2021-02-23T00:18:59.628+0000 7f1b91d60700 20 mon.a@0(leader).osd e56 erasure code profile set testprofile-test-rados-api-smithi124-44005-9={crush-device-class=,crush-failure-domain=osd,crush-root=default,jerasure-per-chunk-alignment=false,k=2,m=1,plugin=jerasure,ruleset-failure-domain=osd,technique=reed_sol_van,w=8}
Receive a forwarded 'rm' command from mon.c
2021-02-23T00:18:59.630+0000 7f1b91d60700 1 -- [v2:172.21.15.124:3300/0,v1:172.21.15.124:6789/0] <== mon.2 v2:172.21.15.124:3301/0 1856 ==== forward(mon_command({"prefix": "osd erasure-code-profile rm", "name": "testprofile-test-rados-api-smithi124-44005-9"} v 0) v1 caps allow * tid 1226 con_features 4540138303579357183) v4 ==== 339+0+0 (unknown 0 0 0) 0x561860312480 con 0x56185e599c00
Because of this 'ec profile set' creation is cancelled.

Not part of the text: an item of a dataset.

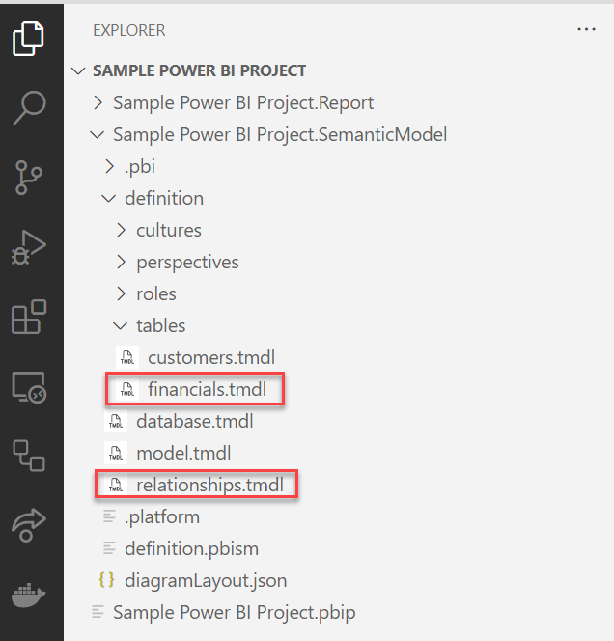Open the Source Control view
614x641 pixels.
click(30, 178)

2021-02-23T00:18:59.631+0000 7f1b91d60700 20 mon.a@0(leader).osd e56 erasure code profile rm testprofile-test-rados-api-smithi124-44005-9: creation canceled
The code.
src/mon/OSDMonitor.cc:
10917 } else if (prefix == "osd erasure-code-profile rm") {
10918 string name;
10919 cmd_getval(cmdmap, "name", name);
10920
10921 if (erasure_code_profile_in_use(pending_inc.new_pools, name, &ss))
10922 goto wait;
10923
10924 if (erasure_code_profile_in_use(osdmap.pools, name, &ss)) {
10925 err = -EBUSY;
10926 goto reply;
10927 }
10928
10929 if (osdmap.has_erasure_code_profile(name) ||
10930 »·······pending_inc.new_erasure_code_profiles.count(name)) {
10931 if (osdmap.has_erasure_code_profile(name)) {
10932 »·······pending_inc.old_erasure_code_profiles.push_back(name);
10933 } else {
10934 »·······dout(20) << "erasure code profile rm " << name << ": creation canceled" << dendl;
10935 »·······pending_inc.new_erasure_code_profiles.erase(name);
10936 }
So the socket failure caused there to effectively be two 'rm' commands and the 'first' command ended up being forwarded to the relevant mon well after the 'second' command had been completed and late enough that it actually caused cancellation of the creation of the profile which the test code assumes will be created well after the rm has completed.
This kind of makes a mockery of this, or any similar test, making any assumptions about the order of execution of commands it issues via rados_mon_command().